Dokyeom tersenyum memandangi wajah Joshua yang indah, ia membayangkan bagaimana hidupnya kalau tak ada suaminya saat ini. “Maafin kesalahan mas waktu itu ya, chu?” Kata Dokyeom yang sambil mengemudi dan memegang tangan Joshua.

“Aku udah maafin kamu dari lama, mas. Kenapa minta maaf lagi?” Tanyanya.

“Mas takut.. mas takut kalau nantinya dikehidupan selanjutnya, mas gak ketemu kamu lagi.”

“HUST! Gak boleh ngomong gitu.. kita bakal sama-sama terus. Lagian kamu ini kenapa si? Aneh banget.”

“Kita harus banyak-banyak ketawa, mas. Soalnya kita udah jadi ompa-ompi buat Abi.

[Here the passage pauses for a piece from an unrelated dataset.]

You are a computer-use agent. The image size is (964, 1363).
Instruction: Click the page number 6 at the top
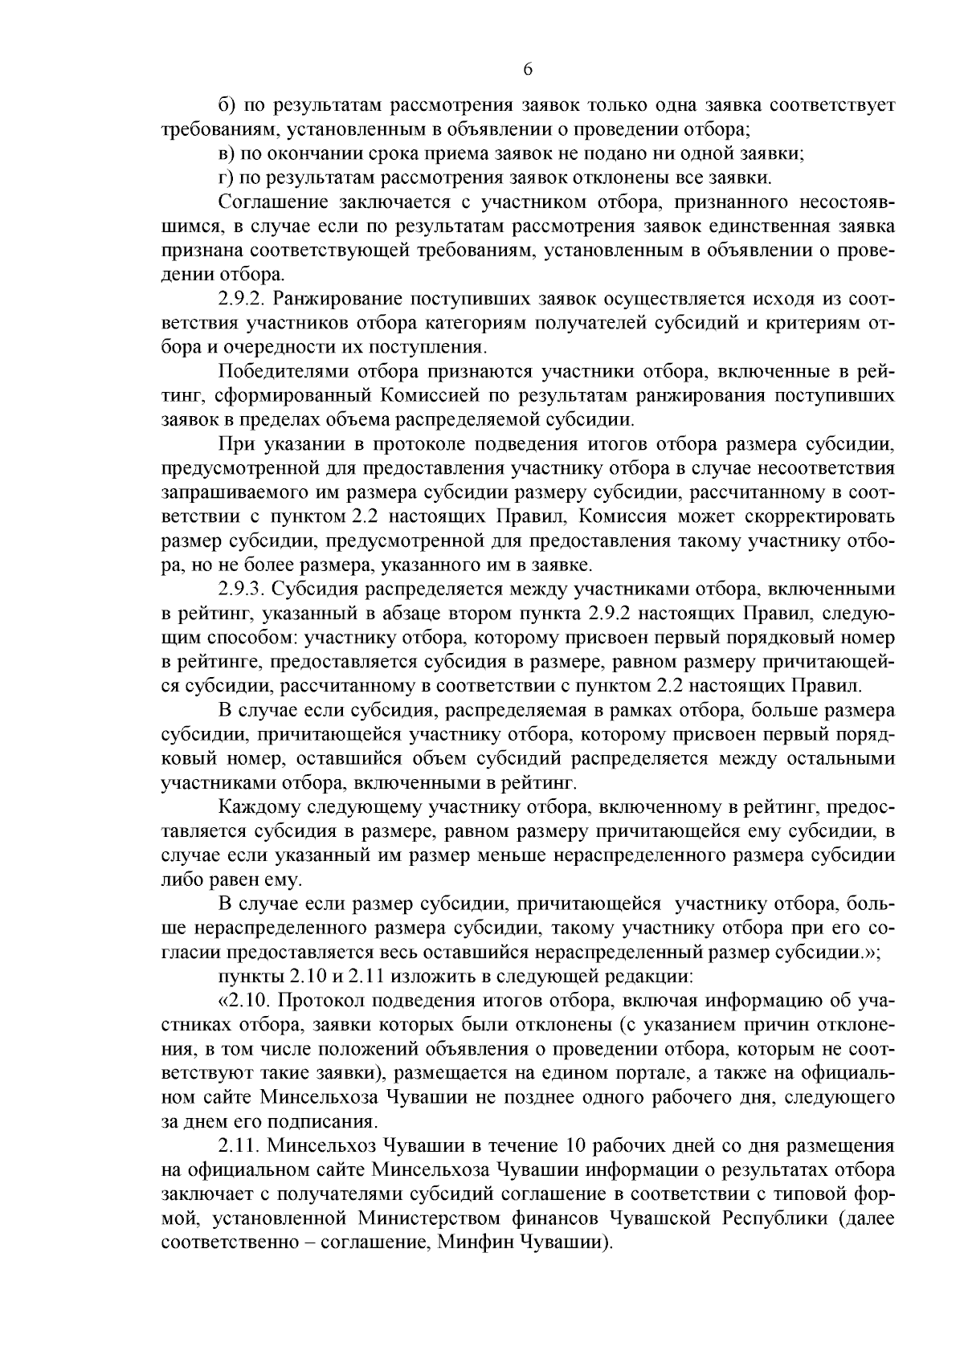tap(528, 70)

Nanti Abi ngadu ke abang kalau kita sedih.”

Suara tawa Joshua mengisi dalam mobil. Namun, ada keheningan dalam diri Dokyeom. Ia masih memikirkan masa lalu yang udah ia lakukan terhadap suaminya itu. Meski Joshua sudah berusaha agar suasana di dalam mobil tidak hening, tetapi, Dokyeom tetap dihantui rasa penyesalan. Walaupun suaminya sudah memaafkannya dari lama.

“Mas?” Joshua menatap suaminya dengan tatapan bingung, “kamu ini kenapa si?” Lanjutnya.

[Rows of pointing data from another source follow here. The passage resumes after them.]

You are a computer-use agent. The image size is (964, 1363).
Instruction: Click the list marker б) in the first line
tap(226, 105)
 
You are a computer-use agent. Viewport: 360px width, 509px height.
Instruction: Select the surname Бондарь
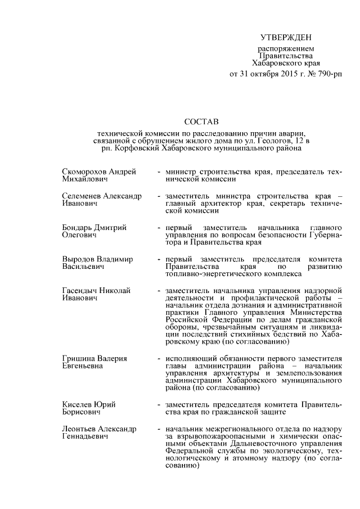[x=78, y=227]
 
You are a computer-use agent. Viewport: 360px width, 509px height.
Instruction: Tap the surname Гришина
[x=78, y=358]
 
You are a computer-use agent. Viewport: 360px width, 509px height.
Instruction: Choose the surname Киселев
[x=77, y=405]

Yang ditanya justru hanya bisa melihat ke luar jendela mobil, ada firasat buruk yang tak bisa ia jelaskan. “Aku, aku takut, Chu.. Aku takut kalo ada yang misahin kita.” Ucapnya, ia menahan sesek di dalam dadanya.

“Hah?” Joshua tak paham dengan maksud suaminya itu. “Mas, udah deh.. jangan alay gini. Kamu, aku udah ngelewatin angin di pernikahan kita, masa masih ada yang mau misahin kita?” Joshua lupa kalau ada MAUT yang bakal memisahkan mereka berdua.

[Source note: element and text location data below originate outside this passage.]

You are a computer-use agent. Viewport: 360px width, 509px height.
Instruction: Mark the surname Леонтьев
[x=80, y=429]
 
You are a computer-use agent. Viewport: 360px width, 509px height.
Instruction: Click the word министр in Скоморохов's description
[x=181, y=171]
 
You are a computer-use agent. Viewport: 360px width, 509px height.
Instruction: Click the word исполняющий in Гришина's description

Dokyeom hanya tersenyum. Namun, ketakutan itu justru semakin terasa, kala jalanan malam itu semakin sepi dan hanya suara mesin mobil mereka yang terdengar. Mereka berdua saling hening dan terus memikirkan ketakutan itu sendiri.

Tanpa ada yang menyadari, tiba-tiba suara klakson kencang terdengar dari arah berlawanan. Sebuah mobil melaju kencang menghantam mobil mereka dengan sangat keras. Firasat buruk inilah yang menghantui Dokyeom sedari tadi. Malam ini, dunia mereka berubah, tubuh mereka terlempar ke depan, kaca pecah, dan hanya terdengar suara benturan yang begitu keras.

Semuanya gelap.

Dokyeom sadarkan diri untuk pertama kali, ia menghampiri dengan perlahan tubuh sang suami yang terlempar cukup jauh darinya. Tubuhnya terasa seperti tertimpa ribuan kayu gede panjang, kepalanya pusing, tubuhnya sakit, namun, rasa sakit yang ia rasakan tak ada apa-apanya dibandingkan suaminya yang tergeletak di jalan dengan darah berlumuran, serpihan kaca ada di dekat tubuh Joshua. “C-Chu…” suara Dokyeom yang terbata-bata, ia mencoba menggerakkan tubuh sang suami, dan menaruh kepala Joshua di pahanya. “Chu! Jawab, mas.. ayok bangun, sayang…”

Namun, tak ada jawaban.

Dengan tenaga yang tersisah, ia melihat mobil mereka yang terguling, dan tubuhnya yang merasakan sakit, tetapi hatinya lebih sakit melihat sang suami tak sadarkan diri. Suara sirine menghampirinya, diangkatnya tubuh Joshua ke dalam mobil Ambulance , ia kemelihat tubuh suaminya terbaring lemah di sampingnya. Darah mengalir dari dahinya, Joshua yang biasa tersenyum, kini tak terlihat lagi.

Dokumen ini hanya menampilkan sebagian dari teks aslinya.